Steve Sacks, the founder of the bitforms gallery, which has been showcasing digital art for two decades, also falls firmly on the “don’t just put it on a TV” side of the equation. “You don’t want to go back to the NBA playoffs and then light your $100,000 piece of art,” he says. “It takes away so much.”
Some artists, Sacks said, care deeply about the screen on which their works end up. They will dictate a specific resolution and aspect ratio, even the size at which their part should be displayed. Others will go so far as to actually create the object on which their work is to be displayed. In this case, Sacks says, “The artist provides us with a sculpture. Art is not just content; it is the object that goes with it. But many of the things bitforms show and sell are what it calls “unframed artwork,” where the file is sold and the buyer can display it however they want.
At the Quantus Gallery in London, things work a little differently. Josh Sandhu, co-founder of Quantus, says that when the team set up for their first NFT show, they tested six or seven different TVs. Now 36 sets of Samsung frames line the walls, some vertical and some horizontal. “The matte look, it’s quite similar to an actual print,” Sandhu said. “They’re pretty good quality.” Quantus wants to experiment with other display ideas — Sandhu wants to build a wall of retro TVs, host a VR exhibit, and check out holograms — but for now, TVs do the trick.
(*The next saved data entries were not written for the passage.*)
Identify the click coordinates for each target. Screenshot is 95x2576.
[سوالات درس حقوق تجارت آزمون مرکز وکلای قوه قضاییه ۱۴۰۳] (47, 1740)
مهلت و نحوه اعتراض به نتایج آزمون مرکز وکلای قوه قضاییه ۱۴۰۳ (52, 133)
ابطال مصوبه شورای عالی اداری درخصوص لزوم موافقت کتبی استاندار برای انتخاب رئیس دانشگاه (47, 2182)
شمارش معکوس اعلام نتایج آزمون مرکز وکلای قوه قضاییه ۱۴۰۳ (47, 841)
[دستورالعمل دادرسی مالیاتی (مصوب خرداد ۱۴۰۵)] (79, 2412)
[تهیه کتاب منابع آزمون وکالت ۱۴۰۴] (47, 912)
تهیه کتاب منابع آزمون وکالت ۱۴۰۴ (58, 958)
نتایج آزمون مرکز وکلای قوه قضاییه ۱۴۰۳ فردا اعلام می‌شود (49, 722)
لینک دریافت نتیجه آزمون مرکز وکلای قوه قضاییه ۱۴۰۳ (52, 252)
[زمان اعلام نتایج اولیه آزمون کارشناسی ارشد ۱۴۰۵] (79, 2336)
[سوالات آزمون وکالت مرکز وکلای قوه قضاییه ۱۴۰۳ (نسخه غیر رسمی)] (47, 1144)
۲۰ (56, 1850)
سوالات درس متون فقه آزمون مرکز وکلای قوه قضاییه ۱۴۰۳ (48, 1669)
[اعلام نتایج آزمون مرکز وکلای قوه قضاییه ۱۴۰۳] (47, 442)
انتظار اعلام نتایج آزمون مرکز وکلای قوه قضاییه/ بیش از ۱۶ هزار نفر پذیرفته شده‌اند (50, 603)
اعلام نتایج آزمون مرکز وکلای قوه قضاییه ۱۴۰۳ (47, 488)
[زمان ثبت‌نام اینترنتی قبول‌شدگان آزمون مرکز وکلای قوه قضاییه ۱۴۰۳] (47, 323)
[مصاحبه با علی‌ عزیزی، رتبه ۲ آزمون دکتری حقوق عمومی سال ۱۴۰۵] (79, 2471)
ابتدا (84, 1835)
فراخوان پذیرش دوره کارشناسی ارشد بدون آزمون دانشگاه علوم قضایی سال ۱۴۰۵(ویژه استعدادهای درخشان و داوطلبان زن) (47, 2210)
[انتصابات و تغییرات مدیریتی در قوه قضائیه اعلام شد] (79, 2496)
That’s the thing about NFT art and how we display it. It’s ultimately not a question of graphic fidelity or pixel density, but a question of purpose. Do you buy an NFT so you can watch JPEG all the time? Or is an NFT about your relationship with the artist, with other collectors, even with the underlying technology? And perhaps just as important, who decides? With physical art, most of these decisions are made when the art is created, and as it changes hands it becomes impossible to track and control. With NFTs and blockchain, tracking is the point; artists can know exactly who owns their work, and collectors can know exactly who created it. So, who owns this art, really?
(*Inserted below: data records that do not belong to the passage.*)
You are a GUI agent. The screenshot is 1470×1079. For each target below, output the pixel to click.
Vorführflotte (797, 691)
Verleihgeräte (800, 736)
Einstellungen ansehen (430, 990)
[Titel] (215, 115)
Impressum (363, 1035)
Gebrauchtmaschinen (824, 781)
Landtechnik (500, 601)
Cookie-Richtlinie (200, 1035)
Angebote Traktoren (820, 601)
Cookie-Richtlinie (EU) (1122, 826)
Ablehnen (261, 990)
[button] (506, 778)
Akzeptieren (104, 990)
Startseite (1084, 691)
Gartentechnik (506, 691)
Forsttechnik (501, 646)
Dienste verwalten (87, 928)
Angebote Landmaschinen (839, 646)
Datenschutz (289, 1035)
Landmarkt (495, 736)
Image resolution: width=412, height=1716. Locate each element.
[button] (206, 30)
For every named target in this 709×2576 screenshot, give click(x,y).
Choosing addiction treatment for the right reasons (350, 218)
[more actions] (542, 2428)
No one I spoke to claimed to know the answer. And almost every one of them said that was part of the fun. NFTs have a definite use. It is an act of provenance, a claim of ownership and authenticity that had never been possible before. Artists come to appreciate the technology for this. (And for the ridiculous amounts of money they make hitting NFTs.) Now, as prices and excitement plummet and JPEG pinball machines and yacht clubbers disappear from the scene, the artsy crowd is starting to catch on. how the worlds of digital and physical art interact. . And exactly what resolution it requires.